3. The motor for suppressing electromagnetic noise and improving NVH of the motor according to claim 1, wherein: the group of S-pole magnetic steel groups and the group of N-pole magnetic steel groups form a period, and in the period, the chord lengths of the first notch and the second notch in the S-pole magnetic steel groups are respectively L1 and L2; in the N-pole magnetic steel group, the chord lengths of the first notch and the second notch are respectively L3 and L4; 5.5mm < L1<6.4 mm; 5mm < L2<6.4 mm; 5mm < L3<6.1 mm; 4.5mm < L4<6 mm.

4. The motor for suppressing electromagnetic noise and improving NVH according to any one of claims 1 to 3, wherein: the radius of the first notch is larger than that of the second notch, and the depth of the first notch is smaller than that of the second notch.

5. The motor for suppressing electromagnetic noise and improving NVH of claim 4, wherein: the group of S-pole magnetic steel groups and the group of N-pole magnetic steel groups form a cycle, and in the cycle, the radiuses of the first notch and the second notch in the S-pole magnetic steel groups are R1 and R2 respectively; in the N-pole magnetic steel group, the radiuses of the first notch and the second notch are R3 and R4 respectively; r1< R3, R2< R4.

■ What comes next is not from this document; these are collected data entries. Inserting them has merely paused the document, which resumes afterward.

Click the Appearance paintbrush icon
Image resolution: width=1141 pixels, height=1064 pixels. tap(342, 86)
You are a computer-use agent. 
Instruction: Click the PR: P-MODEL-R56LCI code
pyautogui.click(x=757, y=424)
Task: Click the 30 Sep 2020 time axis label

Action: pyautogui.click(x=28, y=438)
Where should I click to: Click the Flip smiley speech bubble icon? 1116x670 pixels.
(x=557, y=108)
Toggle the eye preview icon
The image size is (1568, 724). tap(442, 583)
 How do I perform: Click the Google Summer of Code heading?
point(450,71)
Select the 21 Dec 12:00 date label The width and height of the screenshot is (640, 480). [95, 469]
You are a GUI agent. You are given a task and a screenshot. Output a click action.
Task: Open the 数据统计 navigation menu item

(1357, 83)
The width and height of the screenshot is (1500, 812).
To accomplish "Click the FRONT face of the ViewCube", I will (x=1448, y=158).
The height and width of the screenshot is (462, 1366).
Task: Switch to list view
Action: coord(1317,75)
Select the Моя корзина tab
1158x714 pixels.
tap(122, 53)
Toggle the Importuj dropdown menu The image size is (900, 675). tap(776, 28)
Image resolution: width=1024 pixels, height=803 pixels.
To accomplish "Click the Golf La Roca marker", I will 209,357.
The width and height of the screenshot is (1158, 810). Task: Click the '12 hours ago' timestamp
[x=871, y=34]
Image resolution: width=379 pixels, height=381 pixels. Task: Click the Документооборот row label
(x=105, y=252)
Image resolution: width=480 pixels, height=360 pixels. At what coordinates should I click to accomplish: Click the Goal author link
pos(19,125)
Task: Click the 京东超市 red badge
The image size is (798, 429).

6. The motor for suppressing electromagnetic noise and improving NVH of claim 5, wherein: 3.5mm < R1<4.5 mm; 3mm < R2<3.6 mm; 4mm < R3<6 mm; 3.5mm < R4<4.2 mm.

7. The motor for suppressing electromagnetic noise and improving NVH of claim 4, wherein: the group of S-pole magnetic steel groups and the group of N-pole magnetic steel groups form a cycle, and in the cycle, the depths of the first notch and the second notch in the S-pole magnetic steel groups are D1 and D2 respectively; in the N-pole magnetic steel group, the depths of the first notch and the second notch are respectively D3 and D4; the values of D1 and D2 were both greater than the D4 value of D3.

8. The motor for suppressing electromagnetic noise and improving NVH of the motor according to claim 1, wherein: in the same magnetic steel group, the distribution direction of the second notch and the first notch along the outer edge of the rotor punching sheet is the same as the rotating direction of the rotor punching sheet.

9. An automobile, characterized in that: an electrical machine comprising a machine as claimed in any one of claims 1 to 8.